***** Given records

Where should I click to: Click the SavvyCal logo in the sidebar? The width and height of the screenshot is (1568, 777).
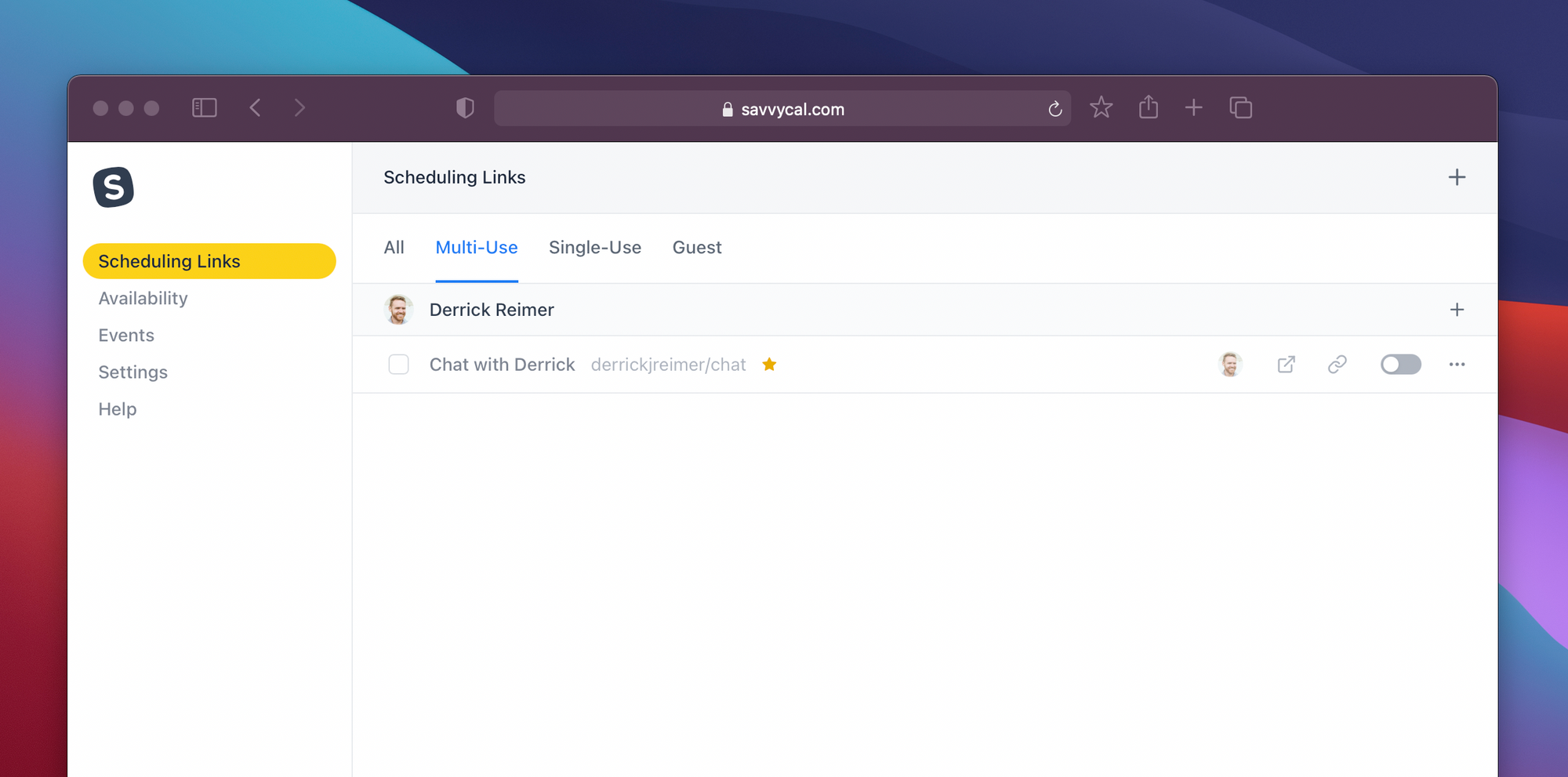click(114, 187)
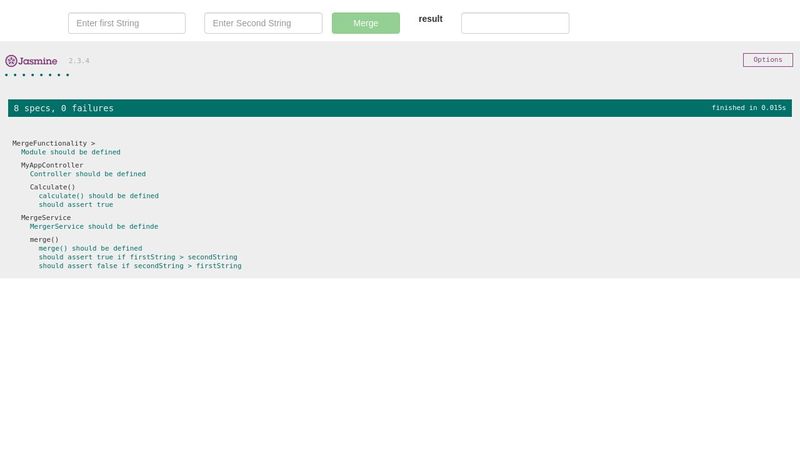Open "calculate() should be defined" spec
Screen dimensions: 800x450
pyautogui.click(x=98, y=196)
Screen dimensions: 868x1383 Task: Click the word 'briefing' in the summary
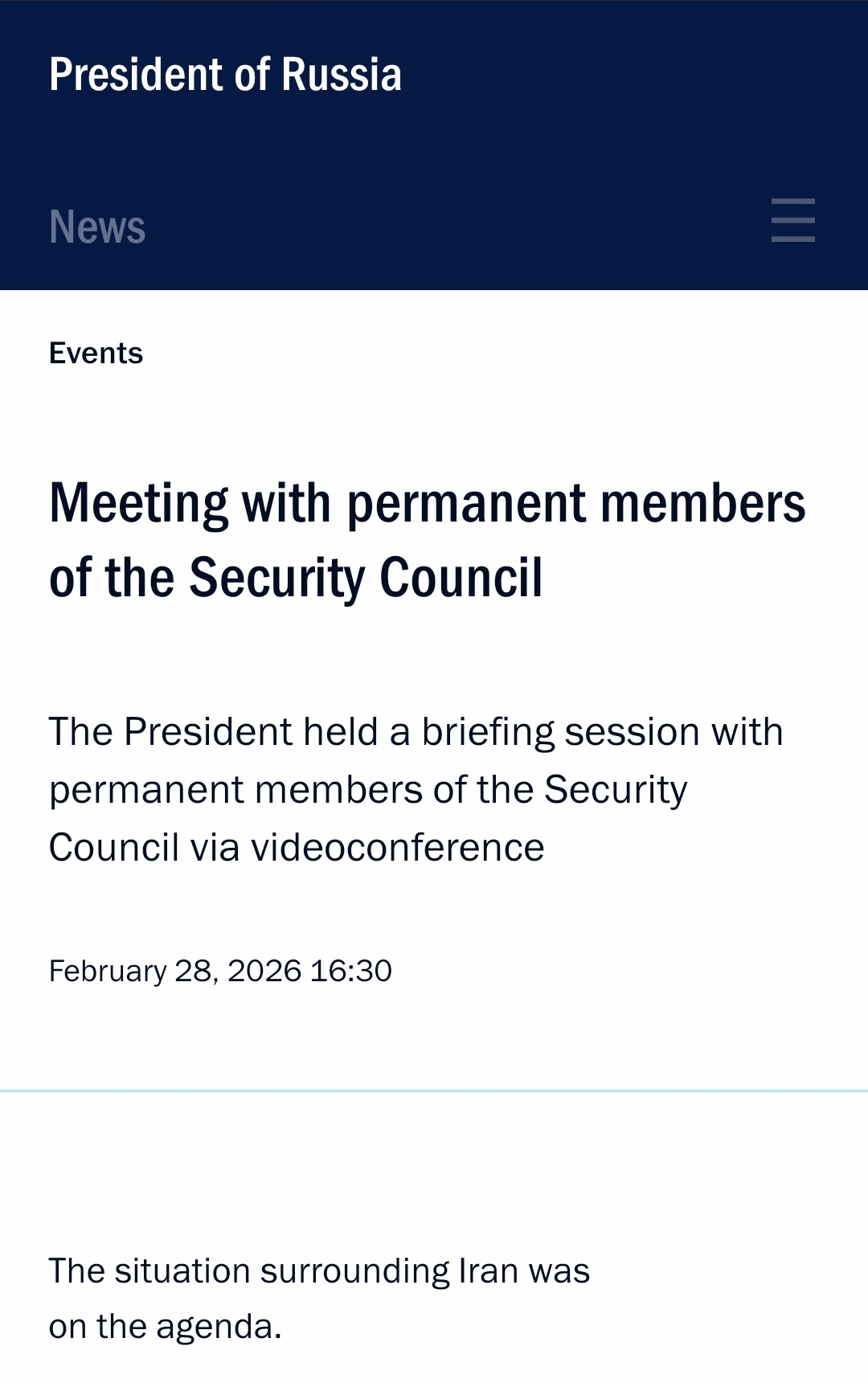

**********

Description of the task =
Having removed the pictures, write out the records exactly as they stand.

Task response =
Where should I click to: Click the SavvyCal logo in the sidebar? The width and height of the screenshot is (1568, 777).
click(114, 187)
Open "calculate() should be defined" spec
Screen dimensions: 800x450
pyautogui.click(x=98, y=196)
Screen dimensions: 868x1383 Task: Click the word 'briefing' in the summary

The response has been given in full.